Each entry below is to be duplicated precisely.

(Beginning of MATERIAL FOR THIS EXERCISE)

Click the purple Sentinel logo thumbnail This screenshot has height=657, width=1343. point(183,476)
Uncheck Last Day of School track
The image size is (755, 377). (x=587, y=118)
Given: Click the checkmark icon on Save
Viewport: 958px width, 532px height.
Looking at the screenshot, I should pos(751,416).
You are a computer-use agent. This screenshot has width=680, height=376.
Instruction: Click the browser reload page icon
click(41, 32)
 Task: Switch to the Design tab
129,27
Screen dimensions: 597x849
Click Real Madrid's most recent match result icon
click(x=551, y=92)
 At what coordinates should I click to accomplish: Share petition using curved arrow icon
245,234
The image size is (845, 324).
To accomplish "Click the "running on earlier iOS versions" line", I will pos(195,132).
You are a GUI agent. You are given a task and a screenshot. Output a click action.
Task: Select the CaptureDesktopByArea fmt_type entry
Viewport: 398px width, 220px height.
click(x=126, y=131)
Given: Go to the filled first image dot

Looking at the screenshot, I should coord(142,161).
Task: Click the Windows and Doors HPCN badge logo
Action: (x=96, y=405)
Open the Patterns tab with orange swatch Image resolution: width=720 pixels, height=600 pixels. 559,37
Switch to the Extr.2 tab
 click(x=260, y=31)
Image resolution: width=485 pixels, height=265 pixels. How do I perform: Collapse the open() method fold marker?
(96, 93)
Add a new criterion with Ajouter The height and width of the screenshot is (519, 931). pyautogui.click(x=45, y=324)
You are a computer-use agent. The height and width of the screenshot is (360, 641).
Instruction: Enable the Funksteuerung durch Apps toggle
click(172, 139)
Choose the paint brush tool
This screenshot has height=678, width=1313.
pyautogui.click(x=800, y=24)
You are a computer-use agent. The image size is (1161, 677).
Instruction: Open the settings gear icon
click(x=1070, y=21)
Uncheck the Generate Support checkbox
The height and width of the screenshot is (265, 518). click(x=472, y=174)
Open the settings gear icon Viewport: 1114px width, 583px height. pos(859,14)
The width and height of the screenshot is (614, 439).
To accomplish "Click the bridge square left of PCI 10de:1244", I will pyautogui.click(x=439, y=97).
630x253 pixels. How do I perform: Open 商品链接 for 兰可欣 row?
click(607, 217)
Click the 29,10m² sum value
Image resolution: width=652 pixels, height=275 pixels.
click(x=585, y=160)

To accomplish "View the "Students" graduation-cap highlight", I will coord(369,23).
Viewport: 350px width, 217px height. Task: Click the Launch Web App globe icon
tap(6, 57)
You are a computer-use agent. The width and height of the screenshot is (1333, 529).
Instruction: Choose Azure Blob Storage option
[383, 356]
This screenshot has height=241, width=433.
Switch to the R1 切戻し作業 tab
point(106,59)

(End of MATERIAL FOR THIS EXERCISE)

→ TASK ANSWER
Click the purple Sentinel logo thumbnail This screenshot has height=657, width=1343. point(183,476)
Uncheck Last Day of School track
The image size is (755, 377). (x=587, y=118)
Given: Click the checkmark icon on Save
Viewport: 958px width, 532px height.
Looking at the screenshot, I should pos(751,416).
You are a computer-use agent. This screenshot has width=680, height=376.
Instruction: Click the browser reload page icon
click(41, 32)
 Task: Switch to the Design tab
129,27
Screen dimensions: 597x849
Click Real Madrid's most recent match result icon
click(x=551, y=92)
 At what coordinates should I click to accomplish: Share petition using curved arrow icon
245,234
The image size is (845, 324).
To accomplish "Click the "running on earlier iOS versions" line", I will pos(195,132).
You are a GUI agent. You are given a task and a screenshot. Output a click action.
Task: Select the CaptureDesktopByArea fmt_type entry
Viewport: 398px width, 220px height.
click(x=126, y=131)
Given: Go to the filled first image dot

Looking at the screenshot, I should coord(142,161).
Task: Click the Windows and Doors HPCN badge logo
Action: (x=96, y=405)
Open the Patterns tab with orange swatch Image resolution: width=720 pixels, height=600 pixels. 559,37
Switch to the Extr.2 tab
 click(x=260, y=31)
Image resolution: width=485 pixels, height=265 pixels. How do I perform: Collapse the open() method fold marker?
(96, 93)
Add a new criterion with Ajouter The height and width of the screenshot is (519, 931). pyautogui.click(x=45, y=324)
You are a computer-use agent. The height and width of the screenshot is (360, 641).
Instruction: Enable the Funksteuerung durch Apps toggle
click(172, 139)
Choose the paint brush tool
This screenshot has height=678, width=1313.
pyautogui.click(x=800, y=24)
You are a computer-use agent. The image size is (1161, 677).
Instruction: Open the settings gear icon
click(x=1070, y=21)
Uncheck the Generate Support checkbox
The height and width of the screenshot is (265, 518). click(x=472, y=174)
Open the settings gear icon Viewport: 1114px width, 583px height. pos(859,14)
The width and height of the screenshot is (614, 439).
To accomplish "Click the bridge square left of PCI 10de:1244", I will pyautogui.click(x=439, y=97).
630x253 pixels. How do I perform: Open 商品链接 for 兰可欣 row?
click(607, 217)
Click the 29,10m² sum value
Image resolution: width=652 pixels, height=275 pixels.
click(x=585, y=160)

To accomplish "View the "Students" graduation-cap highlight", I will coord(369,23).
Viewport: 350px width, 217px height. Task: Click the Launch Web App globe icon
tap(6, 57)
You are a computer-use agent. The width and height of the screenshot is (1333, 529).
Instruction: Choose Azure Blob Storage option
[383, 356]
This screenshot has height=241, width=433.
Switch to the R1 切戻し作業 tab
point(106,59)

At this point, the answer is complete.